The next day, I went to work. I came home. I paced around the kitchen and slept a few hours—she was out but I heard her come home, fix some late night meal, take her rest in a separate room. I kept “Famous Blue Raincoat” on repeat. I went to work. I came home and sat on the porch and watched the sun fall down behind some buildings, pretending I wasn’t waiting for her.
She moved out of the bedroom and onto the cot in the living room. “It’s my bed,” I said. When she took all her things, I realized that was about all I had, which was fine. She let me keep a set of sheets. The sound of Cohen’s voice sounded different then, in an emptier room.
I hear that you’re building your little house deep in the desert / You’re living for nothing now, I hope you’re keeping some kind of record
I wondered if a place could really change you, if it mattered if you moved there to pursue or avoid. When our lease ran up, in one long month, she moved away, back to the city where she grew up. Would things have been different if we had lived in the desert? Is the air, the absence of noise, the sky big and heat dry, enough to do something to you, chemically?
For Cohen, writing was a way to explore all this. A maze not to be straightened out but plodded through, each turn the author’s own, each word chosen by Cohen to stretch the truth to cover beauty and nostalgia and sorrow all.

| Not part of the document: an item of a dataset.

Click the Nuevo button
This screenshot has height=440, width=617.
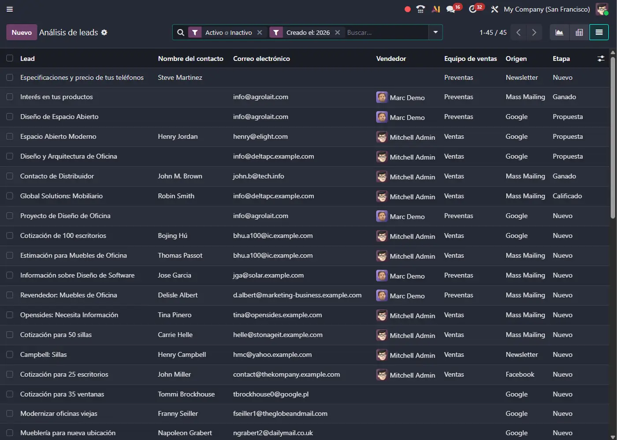[x=22, y=33]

I had moved from suburbs to distant suburbs to city, trying to figure out if I liked where I was living. I deserted places that helped raise me, shape me. And now, stuck with the unseen anxieties of the city, I am less patient. I’m older. I have been changed. The place, though, how much has it done? What it did to us—her, working; me, book-learnin’; each of us searching, trying in our own ways.
Did you ever go clear?
I print out what I’ve written and cross through it in black ink. Black on black. There is no disappearing but I try to fill it in to hide the original shapes, to obscure the old meanings.
I can rewrite it better. But will I like it?
***
Yes, and thanks for the trouble you took from her eyes / I thought it was there for good, so I never tried
Now I spend my time writing fictions of those nights too hard to revisit in fact. I come at them from the side, trying to spark myself to move forward. I’m writing letters, like Cohen, but I realize all we can do in those long, dredged-up nights is send a letter to a last known address and sign it Sincerely.